Como você sabe, não tenho
simpatia por esse grupo dito radical e não os defendo porque assume posições tradicionais que
eram do partido antes do segundo turno das eleições presidenciais; um partido que não muda se
esclerosa. A questão é outra e diz
respeito às regras da democracia
interna de uma associação política. No caso de mudança constitucional, temos outro exemplo de
situação em que certos juízos devem ser suspensos. Também não
sou petista nem estou ligado formalmente a qualquer partido, interessa-me o desenvolvimento do
sistema político brasileiro como
um todo, e me aproximo deste ou
daquele partido da esquerda ou
do centro que me parece trazer no
momento a luz da renovação e
justiça social. A vitória do PT nas
últimas eleições foi fruto de uma
enorme aspiração por mudanças.
Até agora, não me parece que o
governo Lula tenha correspondido a essa esperança.

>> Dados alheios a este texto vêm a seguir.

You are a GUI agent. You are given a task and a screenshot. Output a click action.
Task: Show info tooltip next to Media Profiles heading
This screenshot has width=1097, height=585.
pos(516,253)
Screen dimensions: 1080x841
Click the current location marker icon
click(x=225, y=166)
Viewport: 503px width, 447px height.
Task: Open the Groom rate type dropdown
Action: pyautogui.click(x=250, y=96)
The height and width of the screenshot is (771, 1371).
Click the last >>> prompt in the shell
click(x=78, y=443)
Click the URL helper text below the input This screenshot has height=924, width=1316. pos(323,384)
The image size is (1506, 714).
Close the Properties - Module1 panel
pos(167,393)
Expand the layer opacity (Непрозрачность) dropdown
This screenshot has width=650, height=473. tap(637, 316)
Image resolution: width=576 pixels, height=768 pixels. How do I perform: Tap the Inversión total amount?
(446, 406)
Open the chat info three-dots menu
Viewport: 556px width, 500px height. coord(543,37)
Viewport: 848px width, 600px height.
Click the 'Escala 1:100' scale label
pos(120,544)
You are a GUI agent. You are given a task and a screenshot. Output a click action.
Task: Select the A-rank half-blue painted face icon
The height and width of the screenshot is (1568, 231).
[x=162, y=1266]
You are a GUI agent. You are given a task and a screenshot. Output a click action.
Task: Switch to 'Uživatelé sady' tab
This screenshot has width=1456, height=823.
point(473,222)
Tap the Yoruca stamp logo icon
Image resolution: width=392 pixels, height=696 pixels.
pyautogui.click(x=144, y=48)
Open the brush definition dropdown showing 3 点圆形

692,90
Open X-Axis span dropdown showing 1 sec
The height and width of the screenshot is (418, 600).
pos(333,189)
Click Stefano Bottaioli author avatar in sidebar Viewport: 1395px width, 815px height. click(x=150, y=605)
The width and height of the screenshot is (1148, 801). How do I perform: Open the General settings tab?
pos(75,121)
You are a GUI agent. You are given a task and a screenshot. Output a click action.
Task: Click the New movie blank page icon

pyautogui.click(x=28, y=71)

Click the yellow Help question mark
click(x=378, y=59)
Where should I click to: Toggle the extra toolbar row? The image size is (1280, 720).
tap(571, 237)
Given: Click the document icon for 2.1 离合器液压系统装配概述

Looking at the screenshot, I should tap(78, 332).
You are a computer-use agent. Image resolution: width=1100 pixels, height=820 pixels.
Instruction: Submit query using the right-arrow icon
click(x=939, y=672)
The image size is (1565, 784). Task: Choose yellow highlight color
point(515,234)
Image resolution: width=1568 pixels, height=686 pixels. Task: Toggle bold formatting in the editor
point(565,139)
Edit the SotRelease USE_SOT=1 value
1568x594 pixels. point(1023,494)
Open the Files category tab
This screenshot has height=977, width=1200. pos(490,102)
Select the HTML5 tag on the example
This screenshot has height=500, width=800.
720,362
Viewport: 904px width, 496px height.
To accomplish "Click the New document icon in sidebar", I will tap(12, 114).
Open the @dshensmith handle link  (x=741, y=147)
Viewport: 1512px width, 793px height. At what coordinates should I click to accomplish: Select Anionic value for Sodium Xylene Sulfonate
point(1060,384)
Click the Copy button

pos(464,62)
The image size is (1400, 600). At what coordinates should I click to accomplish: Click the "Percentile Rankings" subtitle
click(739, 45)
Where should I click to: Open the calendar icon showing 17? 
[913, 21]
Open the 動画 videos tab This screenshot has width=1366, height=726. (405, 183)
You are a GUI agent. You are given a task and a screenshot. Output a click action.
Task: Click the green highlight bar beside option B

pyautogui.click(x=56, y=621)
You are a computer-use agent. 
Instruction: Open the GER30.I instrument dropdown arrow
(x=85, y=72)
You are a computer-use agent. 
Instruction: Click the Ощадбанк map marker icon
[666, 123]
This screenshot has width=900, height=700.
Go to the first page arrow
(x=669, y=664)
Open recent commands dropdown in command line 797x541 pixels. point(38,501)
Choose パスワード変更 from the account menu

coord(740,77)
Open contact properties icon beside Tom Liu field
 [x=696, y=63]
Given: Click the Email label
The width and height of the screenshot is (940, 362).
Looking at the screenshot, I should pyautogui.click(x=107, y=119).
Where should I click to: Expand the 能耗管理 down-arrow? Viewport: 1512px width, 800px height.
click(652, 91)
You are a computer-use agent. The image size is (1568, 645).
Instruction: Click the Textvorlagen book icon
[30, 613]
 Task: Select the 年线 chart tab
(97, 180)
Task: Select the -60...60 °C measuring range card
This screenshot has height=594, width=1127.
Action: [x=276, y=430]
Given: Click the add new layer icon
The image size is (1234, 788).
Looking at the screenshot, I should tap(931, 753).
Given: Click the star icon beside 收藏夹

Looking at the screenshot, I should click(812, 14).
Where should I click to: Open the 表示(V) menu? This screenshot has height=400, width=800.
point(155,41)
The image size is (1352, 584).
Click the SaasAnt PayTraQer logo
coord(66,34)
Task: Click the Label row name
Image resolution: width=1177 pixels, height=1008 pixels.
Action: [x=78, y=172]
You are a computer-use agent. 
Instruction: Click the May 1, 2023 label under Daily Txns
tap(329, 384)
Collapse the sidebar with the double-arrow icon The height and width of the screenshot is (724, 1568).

Haverá também o PT de afogar
o novo em nome de um princípio
formal? Ou pretenderá ele, depois
de ter chegado ao poder, não ser
mais do que o braço partidário
desse poder?
José Arthur Giannotti, 73, é professor
emérito da Faculdade de Filosofia, Letras
e Ciências Humanas da USP e coordenador da área de filosofia do Cebrap (Centro Brasileiro de Análise e Planejamento)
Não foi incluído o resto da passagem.